После всех его злоключений в Харькове, он дал себе слово, что слабины больше не даст. Особо Лёва для себя отметил стиль общения в среде чекистов. Он не имел ничего общего с тем, как разговаривали и принимали решения у батьки — никаких разглагольствований и лишних эмоций. Есть враг, и его нужно давить — вот единственная, превалирующая эмоция. Возможно, именно благодаря этой организованности и жесткости большевики одержали верх в противостоянии с атаманом — рассуждал тогда в заключении Лёва, а Махно — далеко не безобидный утопист. Он видел кровь, он её проливал, не раздумывая, когда считал нужным, но большевики всё равно оказались в дамках на всех фронтах, что подтверждало — во времена перемен побеждает тот, кто незнаком с угрызениями совести. Значит, и ему, Льву Задову, следует принять за основу этот стиль жизни и работы.
— Читали Бакунина[50]? — неожиданно оторвав взгляд от личного дела, Заковский внимательно следил за реакцией и мимикой своего нового сотрудника.

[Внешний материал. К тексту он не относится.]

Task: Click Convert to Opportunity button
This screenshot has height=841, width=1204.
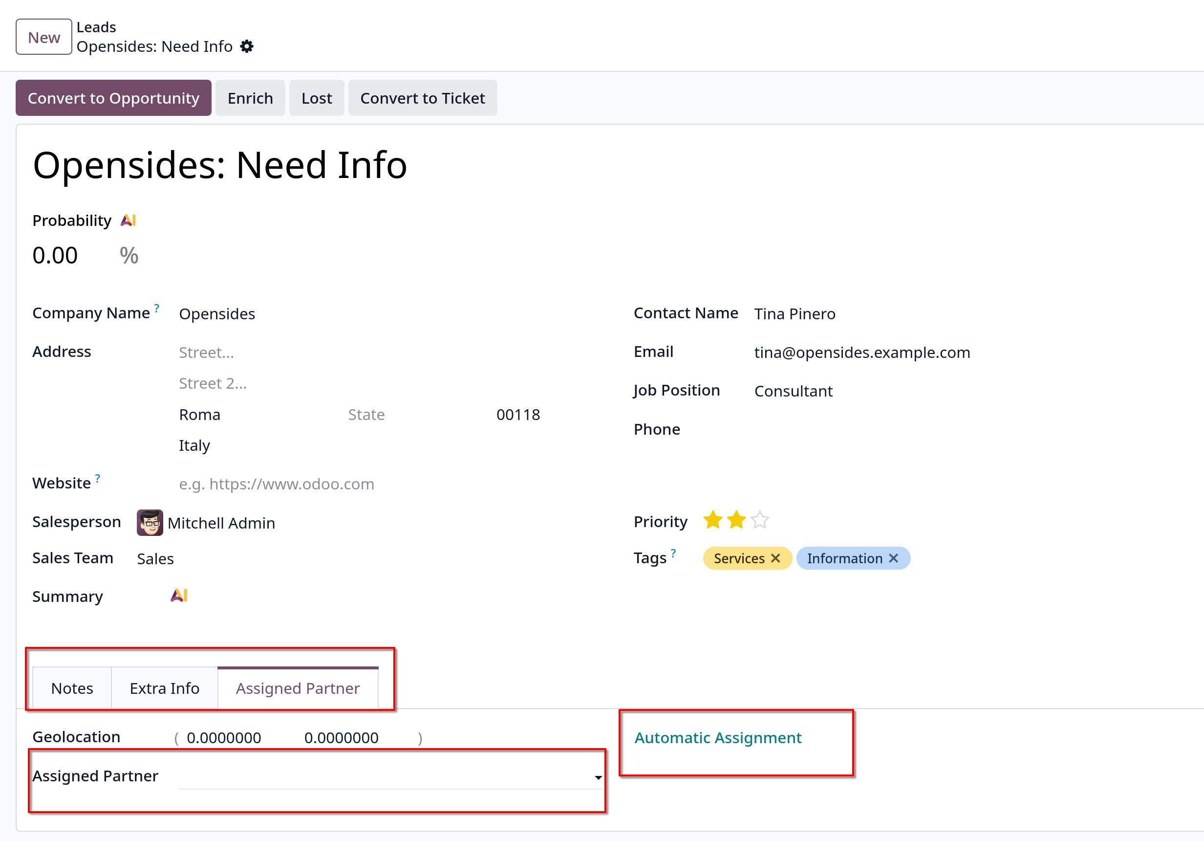Action: [x=114, y=98]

— Приходилось. В юности мы все находимся в поиске истины, и это была одна из таких попыток, — не дрогнув лицом, ответил Лев Задов.

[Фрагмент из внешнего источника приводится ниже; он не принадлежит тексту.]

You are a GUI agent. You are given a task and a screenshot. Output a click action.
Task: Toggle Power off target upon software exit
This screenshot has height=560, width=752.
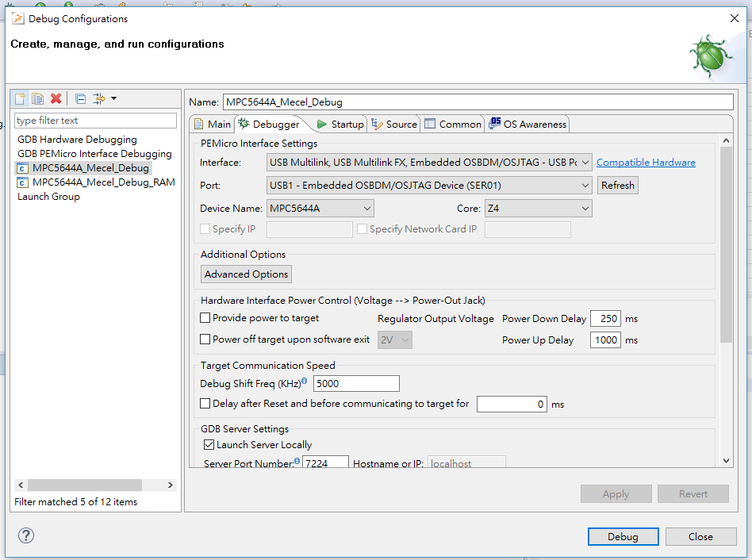205,339
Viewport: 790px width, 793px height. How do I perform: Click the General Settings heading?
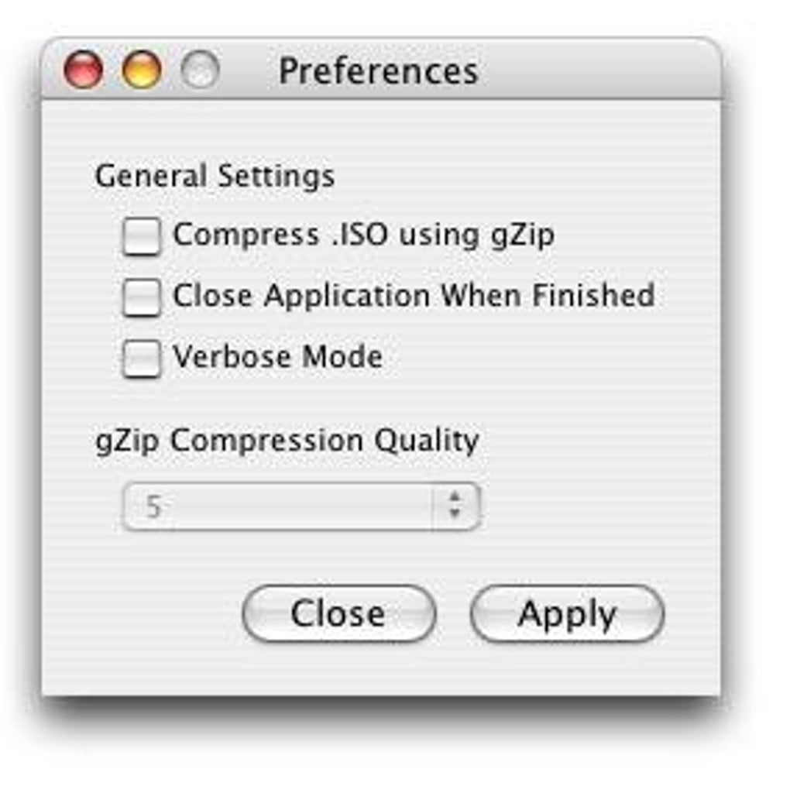pos(215,176)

«Не юлит, это показательно… Хотя после полугода допросов в Харькове его наверняка наизнанку вывернули», — во время следующей паузы в разговоре начальник ГПУ анализировал каждое слово Задова. Ему было важно понять, насколько он может доверять новому оперативному работнику — те задачи, которые ему самому вчера поставило руководство, были довольно щекотливого свойства.
«Пойди туда, не знаю куда, найди то, не знаю что», — размышлял Заковский над свежим приказом из Москвы, в котором ему предписывалось силами отдела иностранной разведки организовать на территории Румынии поиск неких документов Нестора Махно, компрометирующих высшее руководство страны и партии. Поэтому, когда следом за приказом ему принесли дело Задова, он совершенно не удивился — бывший махновец, прикомандированный к его управлению, мог бы справиться с такой задачей. По крайней мере, чрезвычайно облегчил бы её выполнение.

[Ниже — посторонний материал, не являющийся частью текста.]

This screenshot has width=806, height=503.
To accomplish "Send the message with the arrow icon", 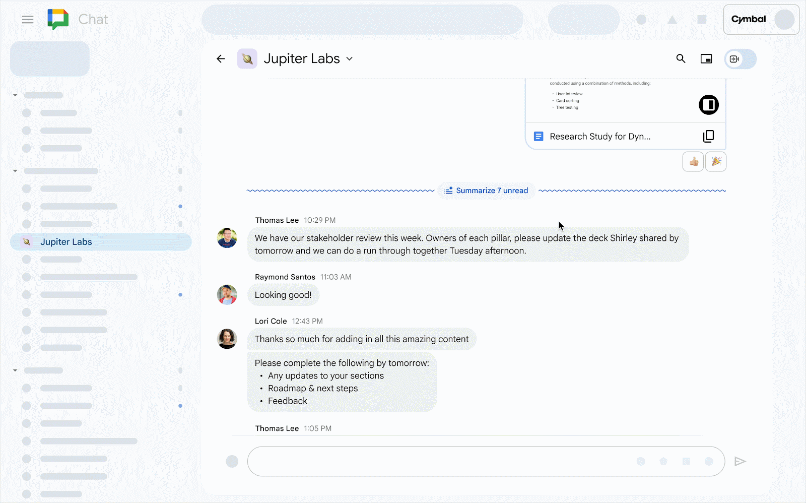I will tap(740, 461).
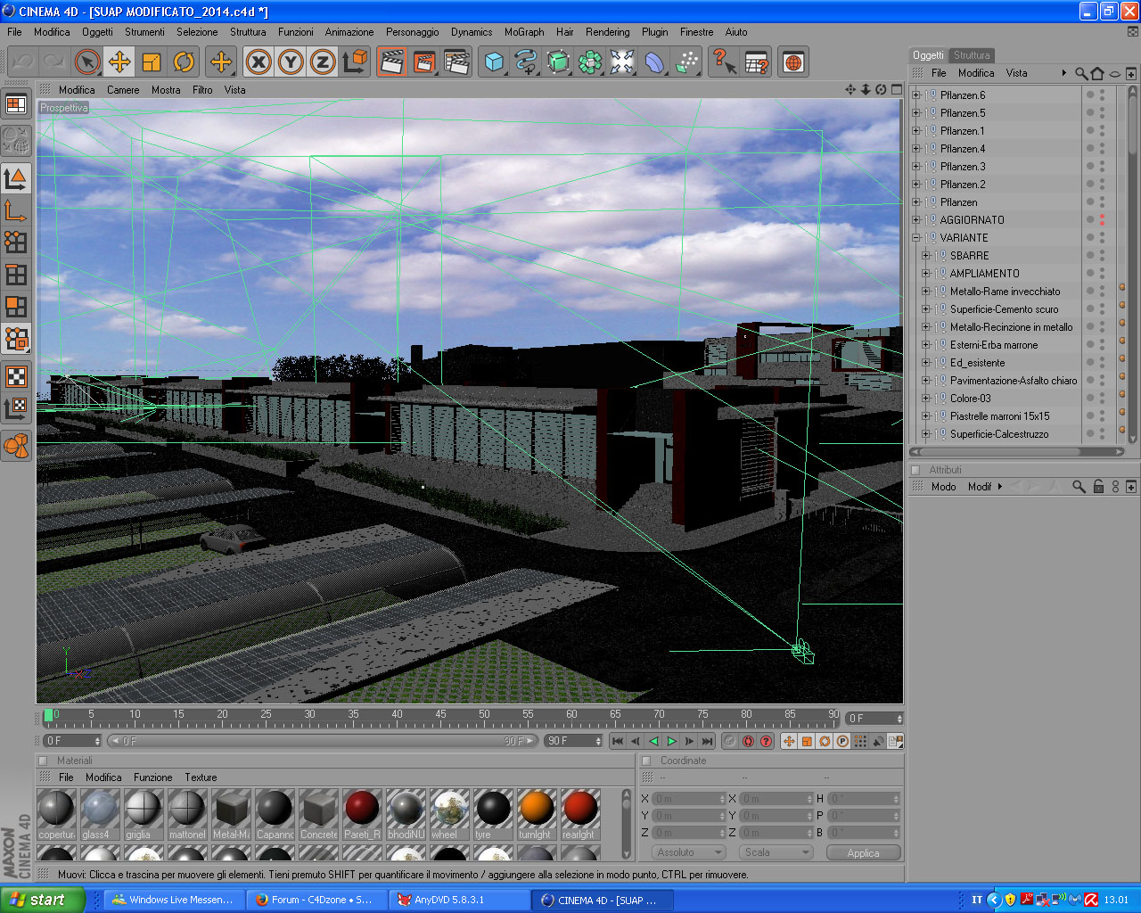Switch to the Struttura tab

(x=972, y=55)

— В вашем деле значится, что опыт работы в контрразведке у вас, Лев Николаевич, имеется… — многозначительной фразой продолжил знакомство Заковский.
— Так точно. Имеется. Замнач махновской контрразведки.
— Сколько же на вашем счету разоблаченных агентов, шпионов? — с ухмылкой поинтересовался начальник.
— Я учет не вёл. Времена шальные были. Кто наши, кто нет — с ходу не разобраться. Махно с большевиками два раза в союз вступал. Время всё по местам расставило, — уклончиво ответил Задов.
— Приходилось лично расстреливать? — не изменяя интонации, как о чём-то обыденном спросил начальник ГПУ.
— Приходилось.
— И как, как потом спали? — тон Заковского стал несколько наигранно-весёлым. В своё время он этот экзамен сдал сам себе на «отлично» — даже водки не выпил перед сном, а просто лёг на кровать и накрылся одеялом. Вроде сны какие-то даже видел.
— Да как… Обычно. Чего я должен терзаться по поводу судьбы деникинцев?
— А большевиков приходилось расстреливать? — поинтересовался Заковский.
— А кто ж его знает? К нам лазутчиков без партбилетов посылали.
«Не из пугливых… ответил сразу», — Заковский в уме раскладывал Задова по полочкам.
Неожиданно Лёва взял инициативу в свои руки. Этот тон, эта подозрительность его доводили до белого каления:
— Скоро будет год, как мне задают такие вопросы. Сотни раз спрашивали. Потом проверяли месяцами. Потом опять допрашивали. В итоге я здесь. Как сами-то думаете, вам подмогу прислали или шпиона?
— Думаю, что с местной публикой вы, Лев Николаевич справитесь… Это без сомнения, — задумчиво и негромко произнёс комиссар, роясь в бумагах и не придавая значения сказанному — этот взрыв эмоций был ожидаем, он его и провоцировал. Заковского интересовало только время и место. Задов откладывать в долгий ящик не стал и расставил точки над «i» сразу, что начальника ГПУ тоже устроило, да и было бы странным ожидать от этого двухметрового рыжего верзилы невнятных слов, опущенного в пол взора и покаянных речей. Нет. Он пришёл доказывать свою нужность, отрабатывать грехи и биться за место под солнцем. А солнце в Одессе может быть испепеляюще жарким.